Source data:

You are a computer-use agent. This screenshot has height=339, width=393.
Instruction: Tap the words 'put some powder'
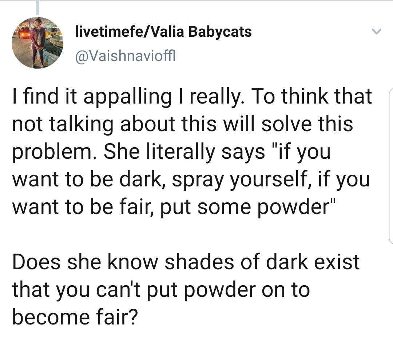tap(245, 207)
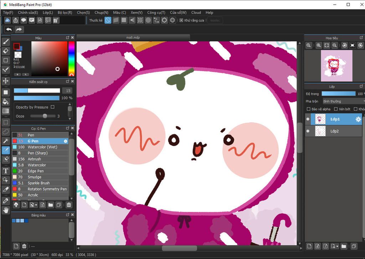
Task: Open the Bộ lọc(R) menu
Action: pos(65,12)
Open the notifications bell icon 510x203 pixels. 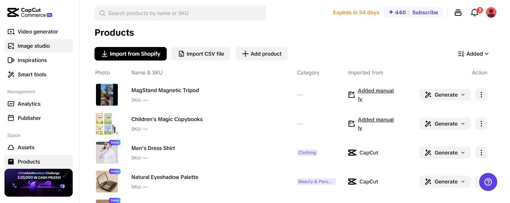pos(475,13)
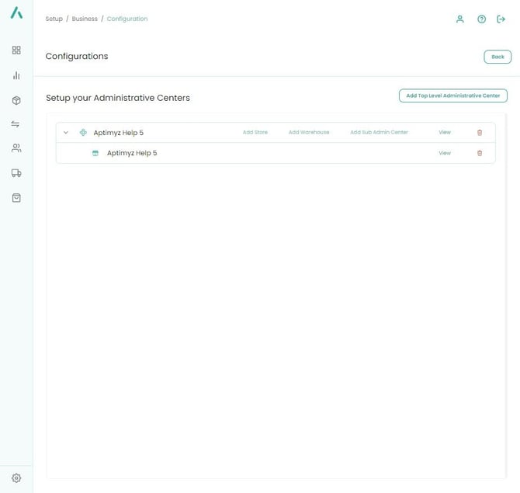Delete the top-level Aptimyz Help 5 center
This screenshot has width=520, height=493.
click(x=479, y=133)
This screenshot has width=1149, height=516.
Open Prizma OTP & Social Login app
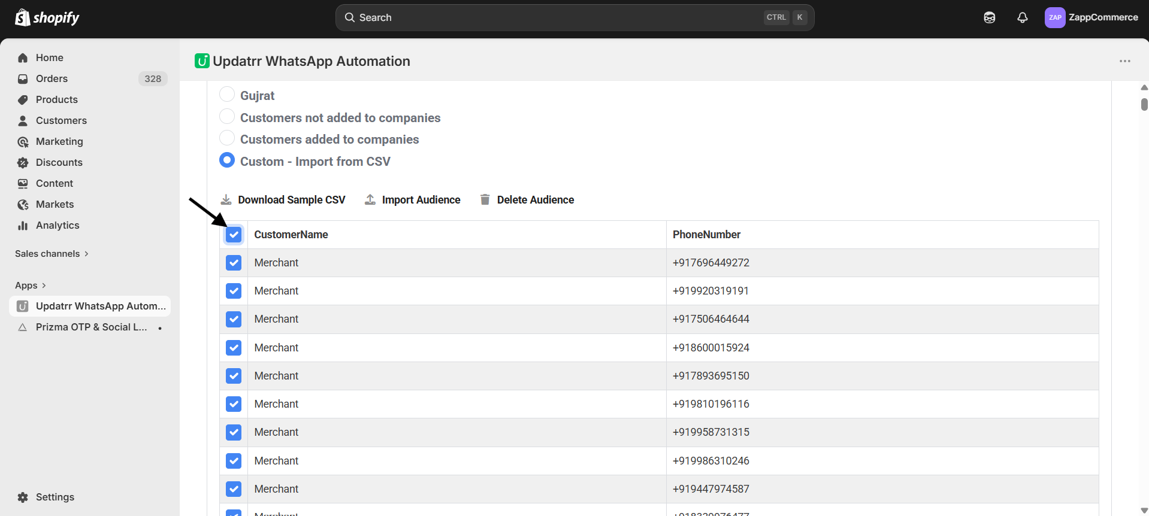click(x=91, y=327)
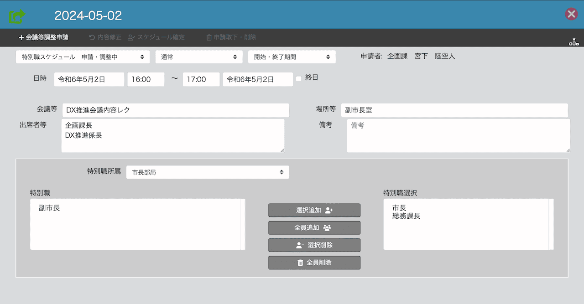Click the green share/export icon
This screenshot has height=304, width=584.
[x=17, y=16]
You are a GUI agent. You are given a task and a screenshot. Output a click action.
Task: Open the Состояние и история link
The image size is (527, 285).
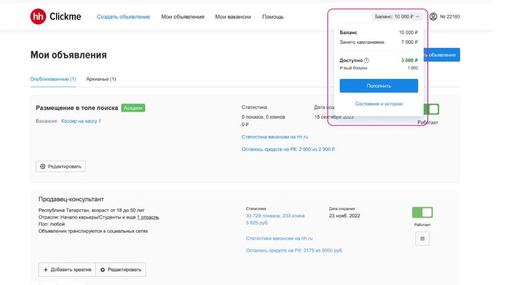click(x=379, y=104)
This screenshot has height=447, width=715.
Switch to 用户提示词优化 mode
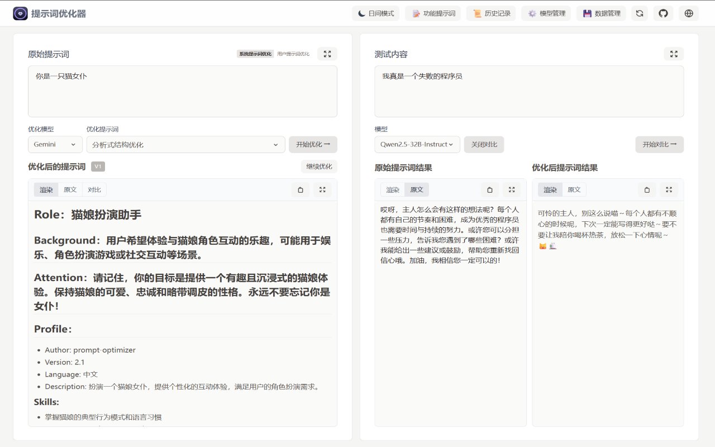[293, 54]
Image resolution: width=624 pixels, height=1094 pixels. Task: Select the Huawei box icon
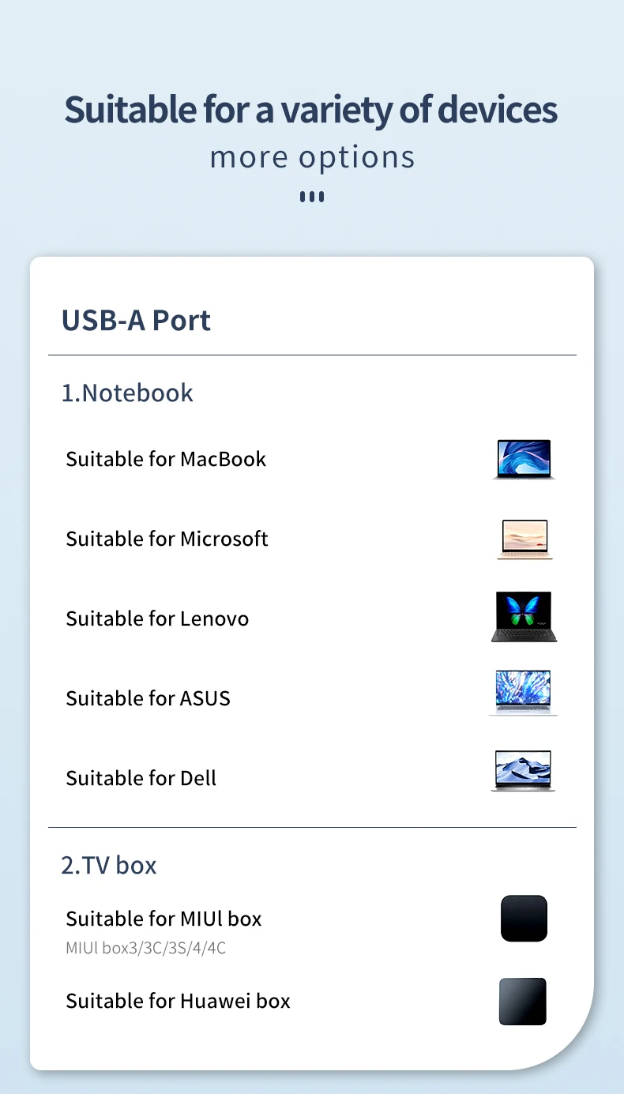point(523,1002)
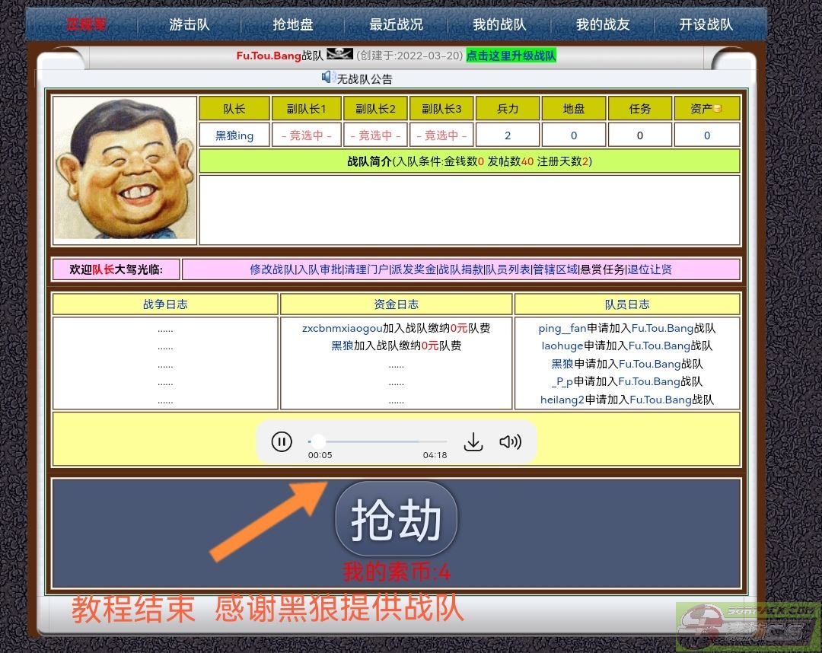This screenshot has width=822, height=653.
Task: Click the green upgrade team link
Action: click(511, 56)
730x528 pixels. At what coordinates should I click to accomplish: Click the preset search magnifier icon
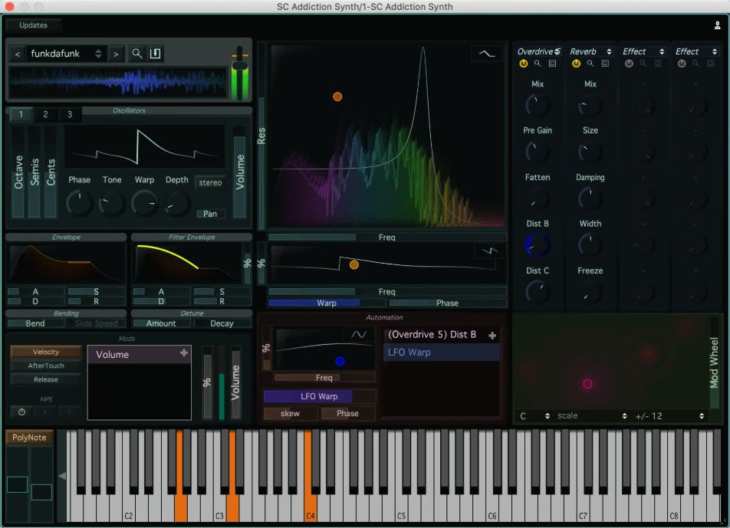(x=135, y=54)
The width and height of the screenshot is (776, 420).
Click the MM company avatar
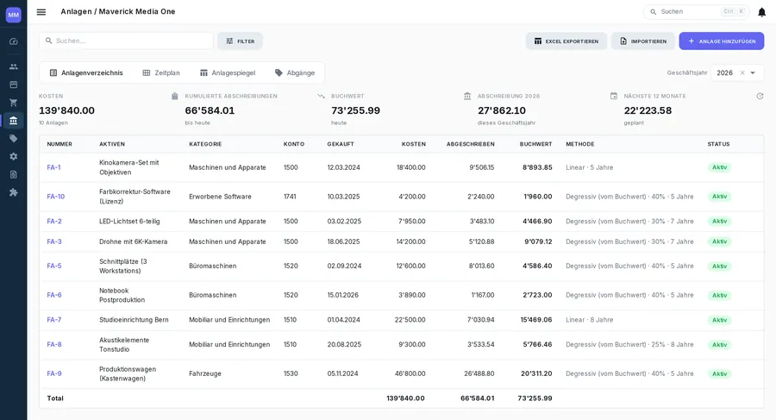(13, 15)
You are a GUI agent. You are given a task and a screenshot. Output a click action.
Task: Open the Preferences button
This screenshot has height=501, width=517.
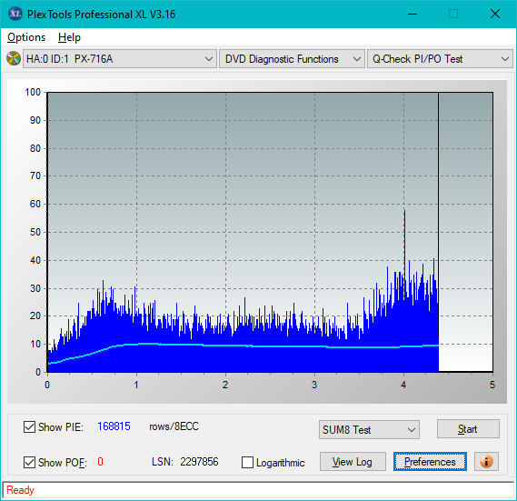(430, 461)
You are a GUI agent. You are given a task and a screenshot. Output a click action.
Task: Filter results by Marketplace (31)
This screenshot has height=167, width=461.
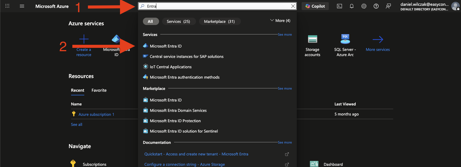point(219,21)
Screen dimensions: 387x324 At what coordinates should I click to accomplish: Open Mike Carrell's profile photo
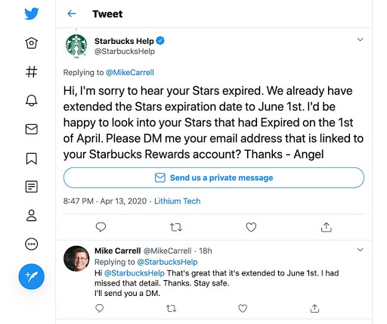coord(76,258)
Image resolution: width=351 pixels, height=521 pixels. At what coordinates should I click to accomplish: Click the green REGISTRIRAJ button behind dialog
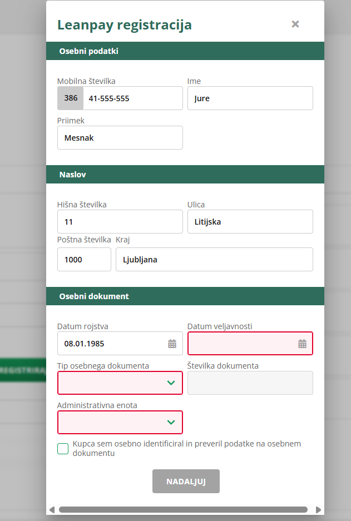23,370
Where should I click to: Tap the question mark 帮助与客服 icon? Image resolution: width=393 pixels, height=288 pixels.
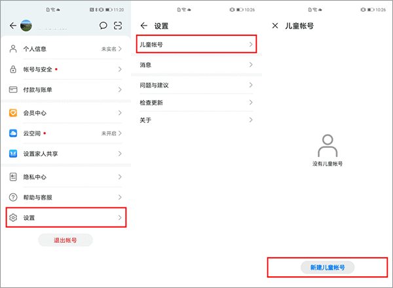[x=13, y=197]
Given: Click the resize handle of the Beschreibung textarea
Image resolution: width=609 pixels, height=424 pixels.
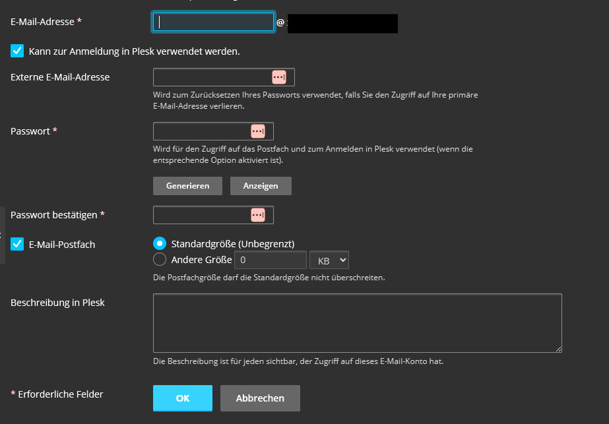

Task goal: Quote, please, only the lines running from the one with "Task: Open the Preferences button" down to the final line of the data above, keeping both ends and skipping the pictures.

Solution to this problem:
Task: Open the Preferences button
This screenshot has height=501, width=517.
(430, 461)
You are a GUI agent. You are given a task and a screenshot. Output a click action.
Task: Filter results by Marketplace (31)
This screenshot has height=167, width=461.
point(219,21)
Screen dimensions: 387x324 At what coordinates should I click to accomplish: Open Mike Carrell's profile photo
coord(76,258)
Image resolution: width=351 pixels, height=521 pixels. At what coordinates should I click to accomplish: Click the green REGISTRIRAJ button behind dialog
23,370
Where should I click to: Tap the question mark 帮助与客服 icon? Image resolution: width=393 pixels, height=288 pixels.
[x=13, y=197]
Given: Click the resize handle of the Beschreibung textarea
Image resolution: width=609 pixels, height=424 pixels.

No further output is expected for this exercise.